In a capitalist society it appears that unfortunately ‘bad science’ may be currently all that is available to take the next leap forward. In a post reductionist era where the material world and all our advancing means to perceive and measure it will become restrictive when dissected down to its smallest elements. Especially in biochemistry, physics and chemistry, solidity appear to be less concrete than expected. All we can turn to then is an interactive and interconnect all regarding concern driven by perceptions focussed on this escalating change in evolving complexity. The aim will become to gain better understanding of how all these narrowly defined elements interconnect and advance or regress in self-generated complexity. For this we will need new methodologies to create space for the undiscovered and unexpected. Such methodologies should simultaneously not be restrained by culturism or fad as Kuhn suggested, neither should it be based on set institutionalised thinking, existing methods or non-falsifiable set theory as Popper guided or be disabled in its ability to claim anything new (evolve new unrestricted ideas) as Lakatos indicated.
In conclusion we should not neglect including the valuable, seemingly indifferent, opinion on the topic from the American philosopher Larry Laudan in 1983—he claimed there is no hope of finding a necessary and sufficient criterion of something as heterogeneous as scientific methodology. This widely accepted conclusion of Lauden guided us to eagerly enter in our pursuit of good science, without set beliefs or personal biases.

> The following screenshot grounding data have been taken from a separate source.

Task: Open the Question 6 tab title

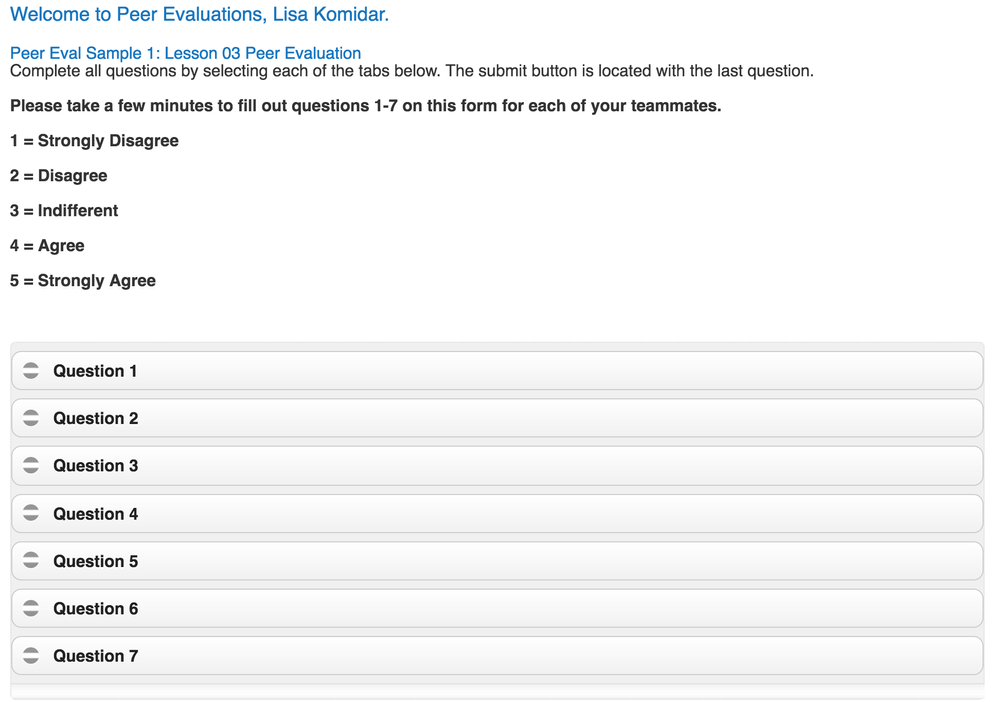Action: point(96,608)
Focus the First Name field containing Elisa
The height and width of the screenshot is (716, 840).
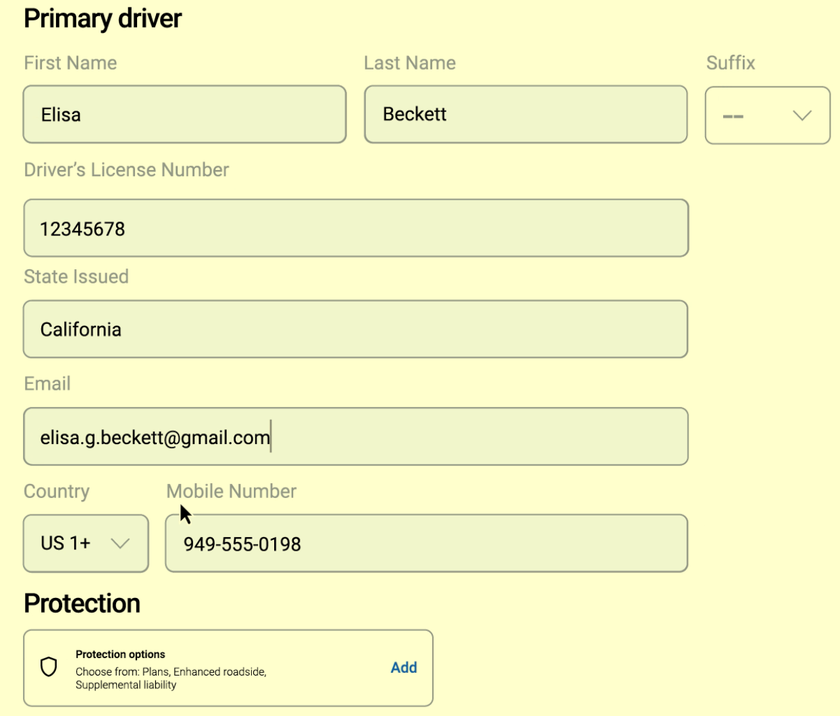184,114
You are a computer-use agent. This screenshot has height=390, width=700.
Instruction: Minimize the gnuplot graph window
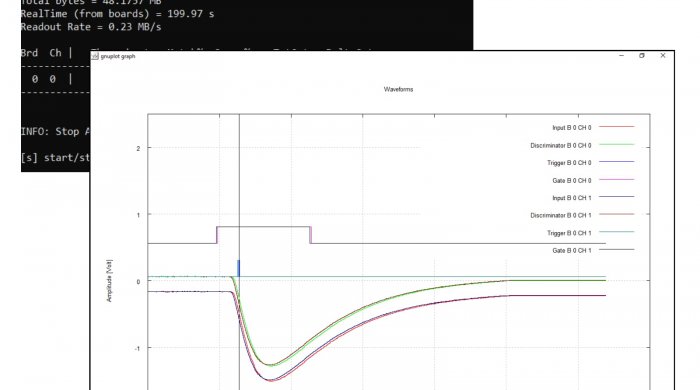[621, 56]
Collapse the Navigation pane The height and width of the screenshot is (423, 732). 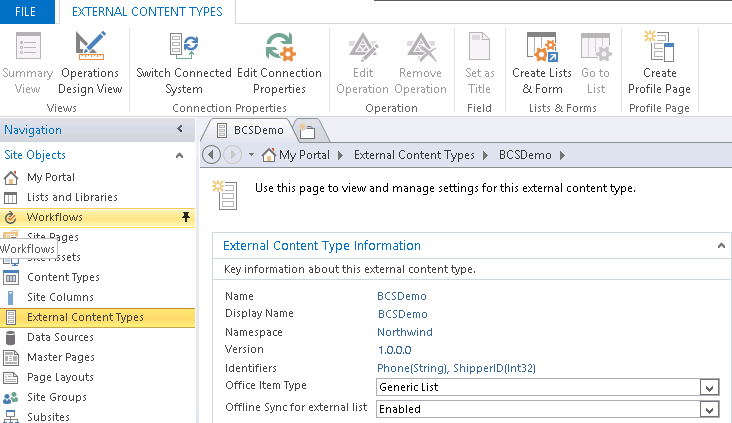(x=179, y=130)
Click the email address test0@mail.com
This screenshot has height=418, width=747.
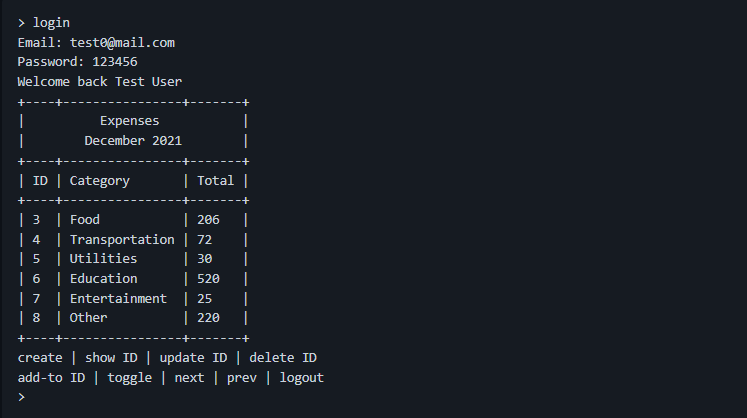[122, 42]

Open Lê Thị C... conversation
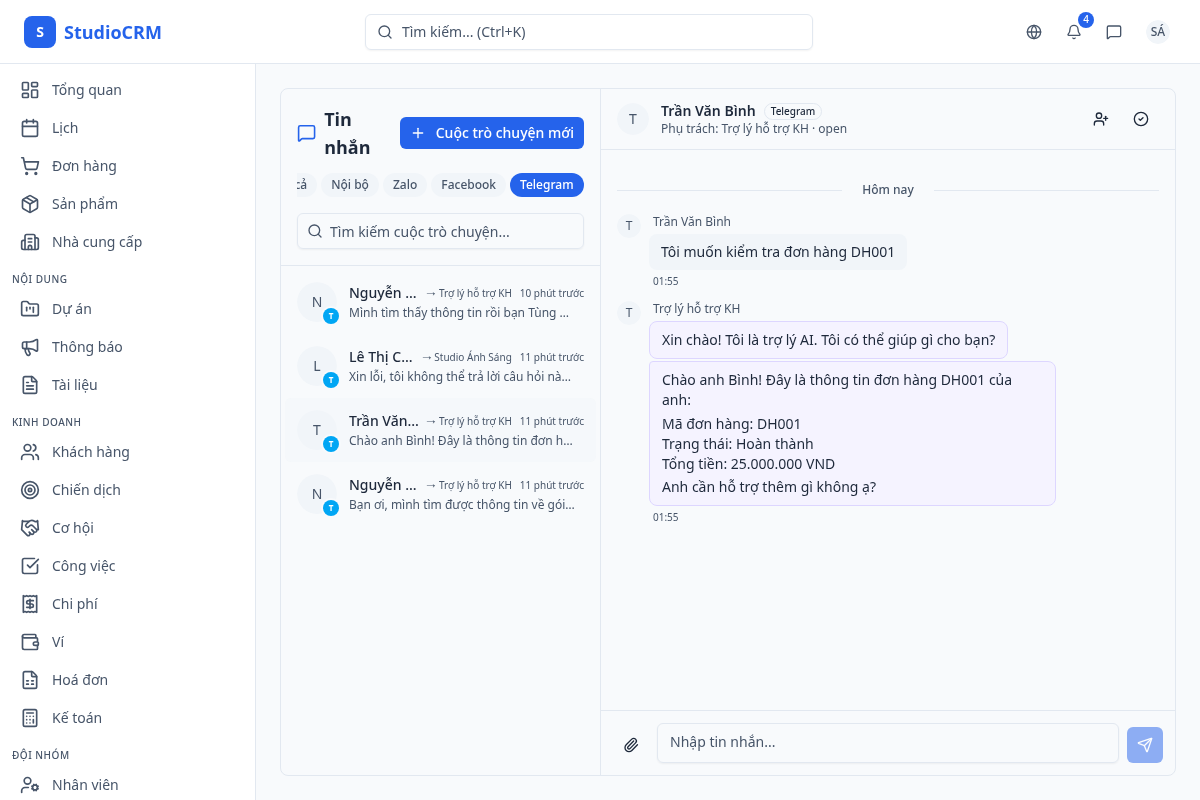point(440,366)
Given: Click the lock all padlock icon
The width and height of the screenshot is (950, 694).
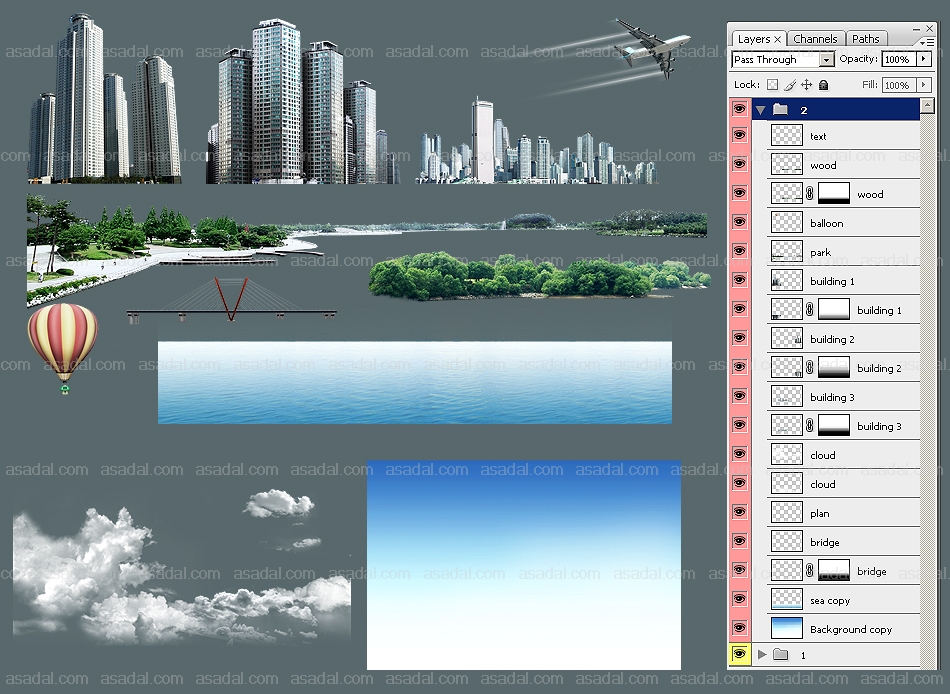Looking at the screenshot, I should pyautogui.click(x=822, y=86).
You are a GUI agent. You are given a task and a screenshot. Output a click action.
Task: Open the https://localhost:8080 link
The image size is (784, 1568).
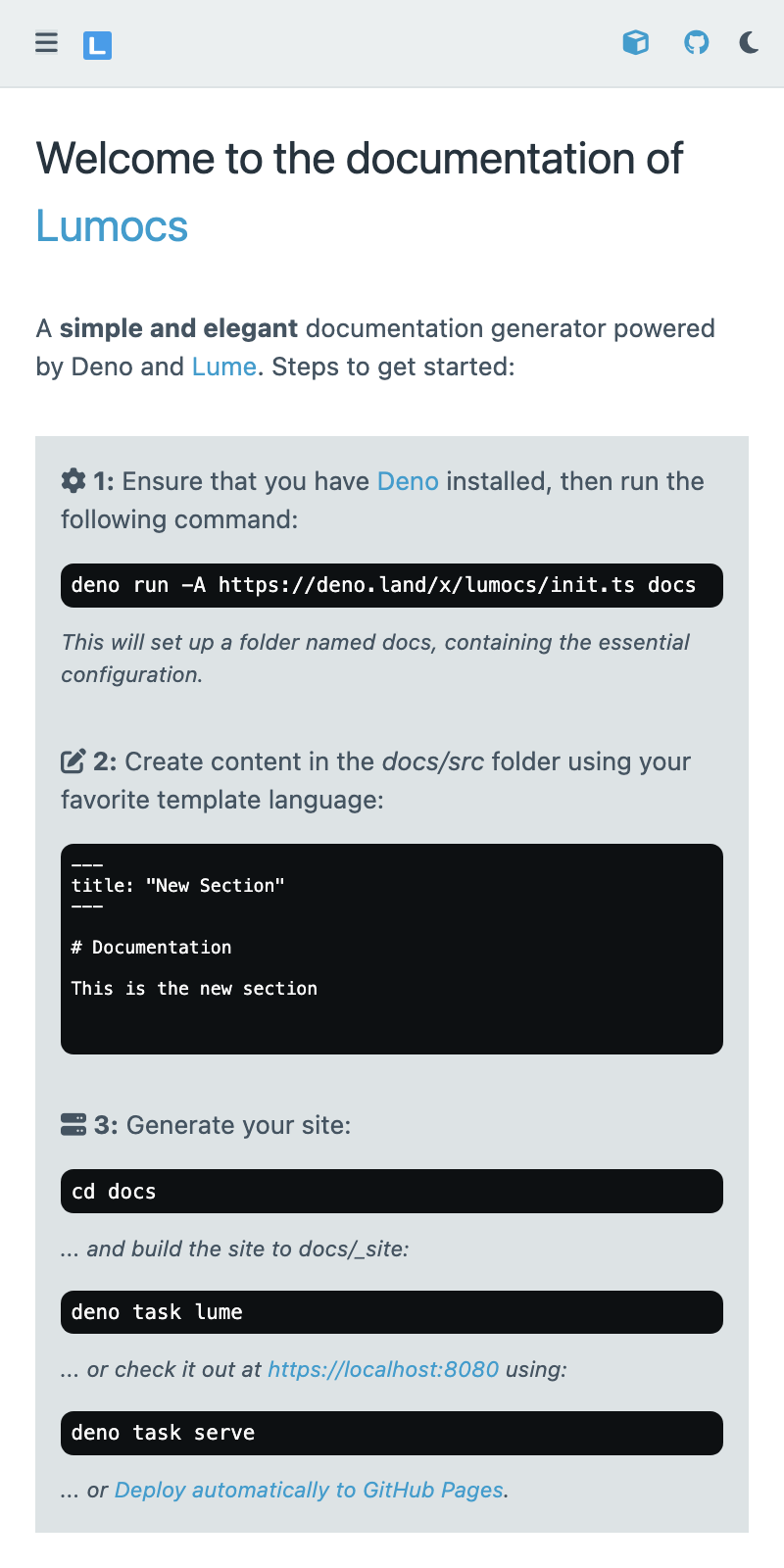[383, 1369]
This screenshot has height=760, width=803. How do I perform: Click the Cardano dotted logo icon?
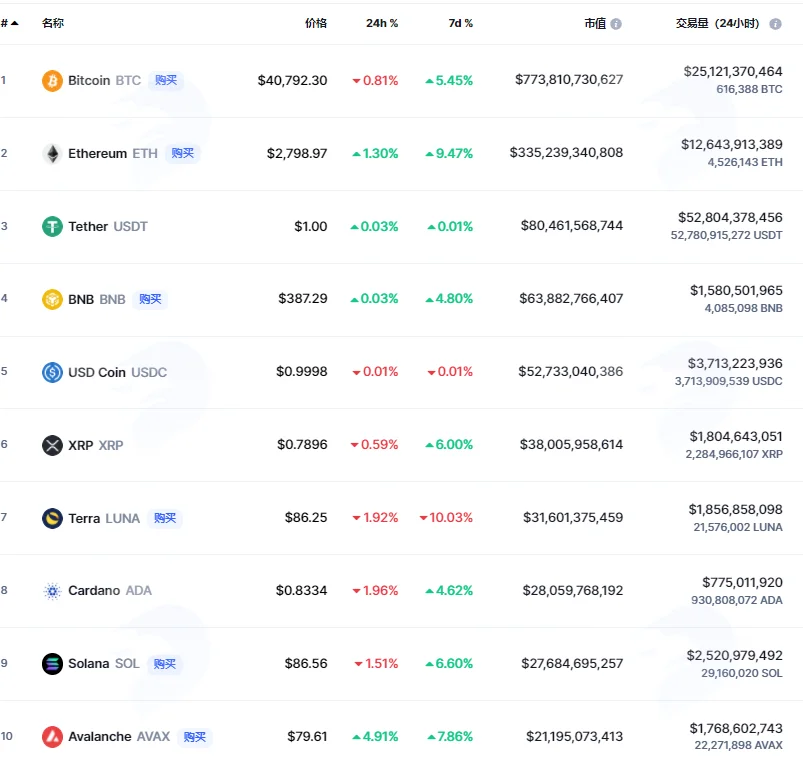(x=52, y=591)
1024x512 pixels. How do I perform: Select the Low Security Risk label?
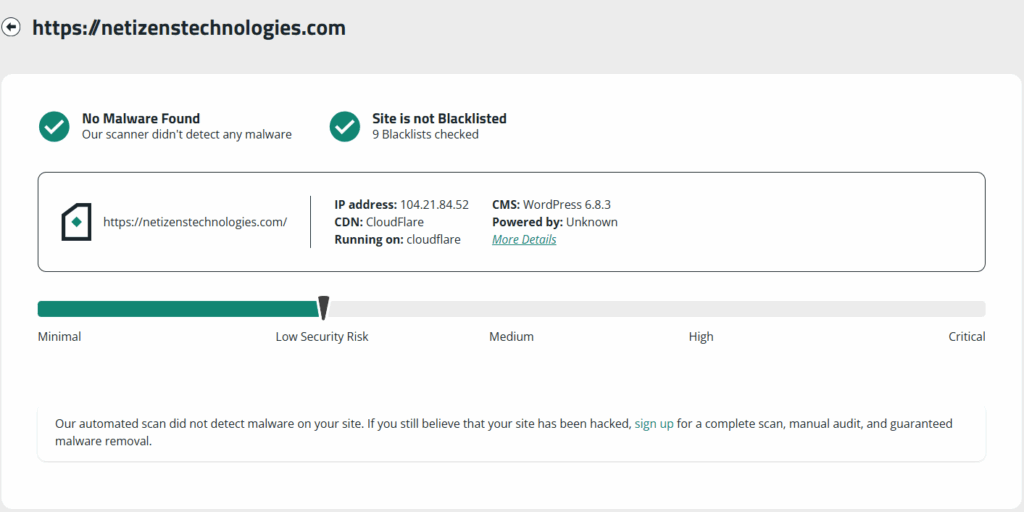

There is now also growing recognition that the natural, social sciences and the humanities all function as parts of the same human heterogenous endeavour attempting to create systematic and critical investigation—all aimed at acquiring the best possible understanding of the workings of nature, objects and people in a rapidly evolving interconnected living network. The diverse disciplines that form this community of knowledge disciplines are increasingly interdependent as Hansson also implied in 2007. We now understand that all these components (including us) are constantly changing, interactive within a biostructure we are only beginning to understand. Lauden was right in that 'empirical science is facing simultaneous dilemmas all at once as it can only function if perceptive to a heterogeneous environment'. In the current climate of knowledge explosion, and with fund-directed research attempting to gain its support in ‘institutionalised evidence-based’ research, the amount of unpredictable and marginalised axillary theories that lack funding may furthermore be easily under supported or even overlooked. With their potential value lost we are now dangerously close to be led by a demarcated pseudoscience operating in blind isolation.
In order to negate and advance into this vast new world with new opportunity and not despondency, we need to be armed with a reliable, free and truthful science in full acknowledgement of our world as perceptive and interconnected in progressive spheres of perception. These spheres, constantly evolving and adjusting to complexity, both in the physically evident (empirical ) and uncertainty, without neglecting the metaphysical. To do this we must be receptive to change without barriers as an interactive concern adjusting to rapidly evolving heterogeneity. We may define this need for new methodologies as a pending scientific revolution in an advancing morality.